RemovePunctuationRefiner
About 384 wordsAbout 1 min
2025-10-09
📘 Overview
The RemovePunctuationRefiner is an operator designed to remove all punctuation symbols from a given text field.
init function
def __init__(self)init parameter description
| Parameter Name | Type | Default Value | Description |
|---|---|---|---|
| - | - | - | No parameters required for initialization. |
run function
def run(self, storage: DataFlowStorage, input_key: str)Parameters
| Name | Type | Default Value | Description |
|---|---|---|---|
| storage | DataFlowStorage | Required | The data flow storage instance, responsible for reading and writing data. |
| input_key | str | Required | The name of the input column containing the text to be processed. |
🧠 Example Usage
from dataflow.operators.general_text import RemovePunctuationRefiner
from dataflow.utils.storage import FileStorage
class RemovePunctuationRefinerTest():
def __init__(self):
self.storage = FileStorage(
first_entry_file_name="./dataflow/example/GeneralTextPipeline/remove_punctuation_test_input.jsonl",
cache_path="./cache",
file_name_prefix="dataflow_cache_step",
cache_type="jsonl",
)
self.refiner = RemovePunctuationRefiner()
def forward(self):
self.refiner.run(
storage=self.storage.step(),
input_key='text'
)
if __name__ == "__main__":
test = RemovePunctuationRefinerTest()
test.forward()🧾 Default Output Format
| Field | Type | Description |
|---|---|---|
| text | str | Text with punctuation removed |
📋 Sample Input
{"text":"Hello world"}
{"text":"Hello, world! How are you?"}
{"text":"Price: $100; Discount: 20%"}
{"text":"Email: test@example.com"}
{"text":"It's a wonderful day... isn't it?!"}📤 Sample Output
{"text":"Hello world"}
{"text":"Hello world How are you"}
{"text":"Price 100 Discount 20"}
{"text":"Email testexamplecom"}
{"text":"Its a wonderful day isnt it"}📊 Results Analysis
In this test, 4 out of 5 input samples were modified:
Sample 1 (No Punctuation):
- Original: "Hello world"
- Contains no punctuation marks
- Unchanged (remains as is)
Sample 2 (Common Punctuation):
- Original: "Hello, world! How are you?"
- Removed comma, exclamation mark, question mark
- Result: "Hello world How are you"
- Modified
Sample 3 (Special Symbols):
- Original: "Price: $100; Discount: 20%"
- Removed colon, dollar sign, semicolon, percent sign
- Result: "Price 100 Discount 20"
- Modified
Sample 4 (Email Symbols):
- Original: "Email: test@example.com"
- Removed colon, @ symbol, periods
- Result: "Email testexamplecom"
- Modified
Sample 5 (Contractions and Ellipsis):
- Original: "It's a wonderful day... isn't it?!"

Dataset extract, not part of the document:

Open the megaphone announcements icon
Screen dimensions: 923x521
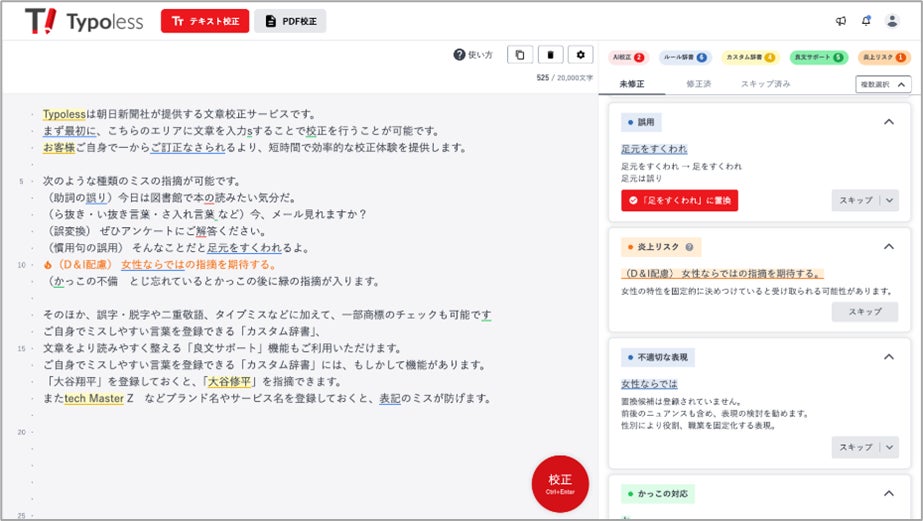841,21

- Removed apostrophes, ellipsis, question mark, exclamation mark
- Result: "Its a wonderful day isnt it"
- Modified
Use Cases:
- Text standardization and normalization
- Prepare data for word frequency analysis
- Remove noisy symbols from text
- Preprocessing before text classification
Notes:
- This operator is based on
string.punctuationset, which includes:!"#$%&'()*+,-./:;<=>?@[\]^_~` - Removes all English punctuation marks
- Does not remove Chinese punctuation (e.g., 。,!?etc.)
- May leave extra spaces or cause word concatenation after punctuation removal
- Recommend using with
RemoveExtraSpacesRefinerto clean extra spaces